Healing the Father Wound

What was your relationship with your father like? I’ll bet it wasn’t perfect. That’s because your father was human and wasn’t perfect, but there is a deeper reason.

It has to do with the way you’re wired. You were designed to need the perfect–I mean absolutely perfect–unconditional and complete love of a Father. In other words, you have within you a need for a Father that no father can ever fulfill.

This is why so many people grow up and rebel against their fathers or blame their fathers or hate their fathers. They perceive that their father has failed them. What made me come to this conclusion was speaking to a number of people over the years in counselling who blamed their father for their problems. Then when I looked at the facts objectively I realized that the fathers they were complaining about were actually pretty good guys.

I’ve had situations where the father was a good Christian man who provided for his wife and family, never cheated on his spouse, loved his kids and spent time with them, but he they still blamed him for being a lousy Dad. Of course he wasn’t perfect, but my point is that they had this inner, subconscious need for him to be more than he ever could be.

I realize that there are also some truly horrendous husbands and fathers, but I’ve learned to take all those who complain about them with a pinch of salt. There’s always another side to the story, and one’s perceptions are never complete. We don’t know the whole story.

What I’m getting at is this: I believe we all–to a greater or lesser extent– carry within us something I call the Father Wound. This is the wound we received from not having a perfect father. The wound may be deep and lasting–disabling and poisoning every part of our personality, sexuality and relationships–or it may be less profound, but present nonetheless.

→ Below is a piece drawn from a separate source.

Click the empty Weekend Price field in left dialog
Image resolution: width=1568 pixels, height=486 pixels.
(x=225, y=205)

How does this wound show itself? It is revealed in a multitude of ways: the person may find it impossible to trust anyone in authority. All”father figures” may be perceived as the enemy. An ordinarily mature and capable person may–when faced with a “father relationship” at work or in sports or at church or most anywhere the person may rebel, undermine the “father” or reject him. They may give that person the silent treatment or walk out on him. In other words, they will exhibit immature behaviors–reacting like a child or an adolescent responds to the negative father figure.

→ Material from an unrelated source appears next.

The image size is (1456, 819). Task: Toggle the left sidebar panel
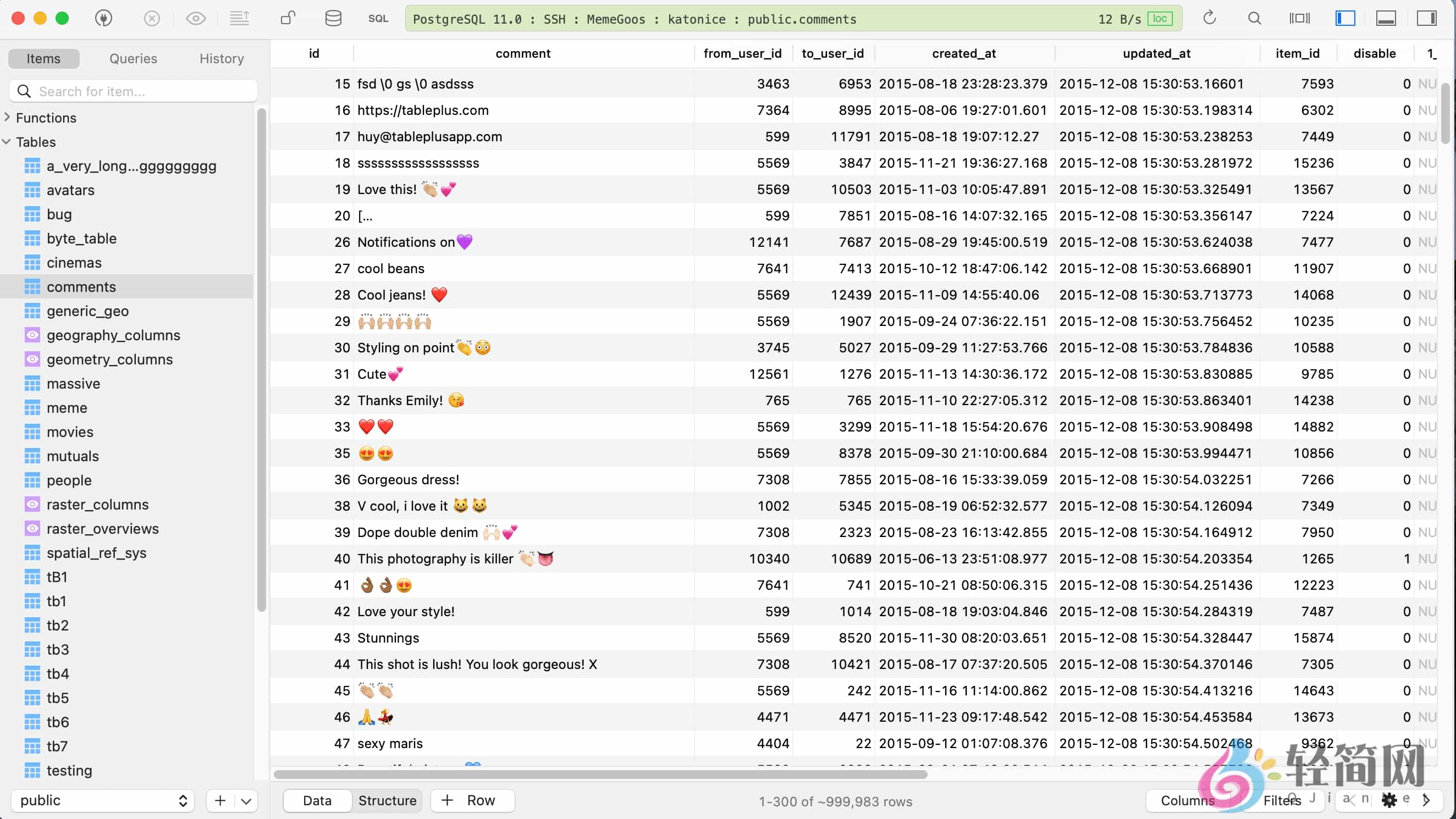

The Father wound may show itself in distorted sexualities. The genesis of some homosexual conditions are rooted in the search for the loving father. Some immature heterosexual conditions present as the little girl looking for “Daddy”. The wound may show itself in a person’s inability to accept himself or herself, in poor self esteem, immature rage and aggression towards others….the Father Wound can be at the root of a whole range of other difficulties.

How beautiful then, that Our Lord gives us just the one prayer which covers all prayers, and it is the “Our Father”. This prayer, when prayed in a deep and meditative manner can heal the Father Wound and all it’s nasty symptoms. Furthermore, all our prayers–indeed the whole Christian life of worship and devotion is patriarchal. It is based in the need for reconciliation with the Father. This is also why the parable of the prodigal son is so powerful–because through this story we see the elemental need for the return to the Father.

The Father Wound is healed when there is true repentance and return to the Father. We have to “come to our selves” and return to the Father. Our prayer should be that we experience a profound and life changing experience of the Father’s total, unconditional love. That experience will re-build the foundation level of our lives and from there true health and wholeness will begin to flourish.

About Fr. Dwight Longenecker
  • CG

    This reminds me of a great book by evangelical writer and counselor John Eldredge entitled, “Wild at Heart”. He, too, articulates the idea of the “Father wound” and how only God can truly fulfill it. It’s a great read — it calls any man to, through devotion to God and to God’s true design of manhood, overcome the Father wound and “recover” their true “masculine hearts”. It suffers at times from an over-reliance on outdoor metaphors and isn’t perfect, but I found it very useful and thought-provoking.

  • Dolores

    Since I was a child I remember suffering because of the way my father treated me. It is a very deep wound. Finding the Father was a wonderful thing. It helped me let go of the need to torture myself in order to make my father happy (mission impossible), it freed me and helped me become an adult. Unfortunately, my father story did not have a happy ending, but I am very lucky to have my Father take care of me in such difficult situations. I do not feel anymore that my father had so much power over me, he did not ruin me as a person. Someone more powerful watched my back.

  • http://theocoid.blogspot.com Bill Burns

    The “father wound” shows up in many cultures and throughout folklore. It’s been a common theme in self-help books for the last 20 years. However, linking it back to the desire for a perfect Divine father is something so many of these books would never comtemplate.

  • Sandra Lipari

    Great perspective on clearing up a notion that need not ever be introduced. If someone is wounded does it need emphasis? The greater part that Fr. Longenecker clarifies identifies and emphasizes in an astounding step by step self-help way is to seek the best, the perfect, the Divine! Trying to perfect yourself toward the perfect Father will enhance all earthly relationships. Only look back or forward to your earthly father with gratitude for what little or great he contributed. Respect and gratitude for both fathers is the best way, either way God provided us with heavenly help! Thank God! Great article Fr. Longenecker!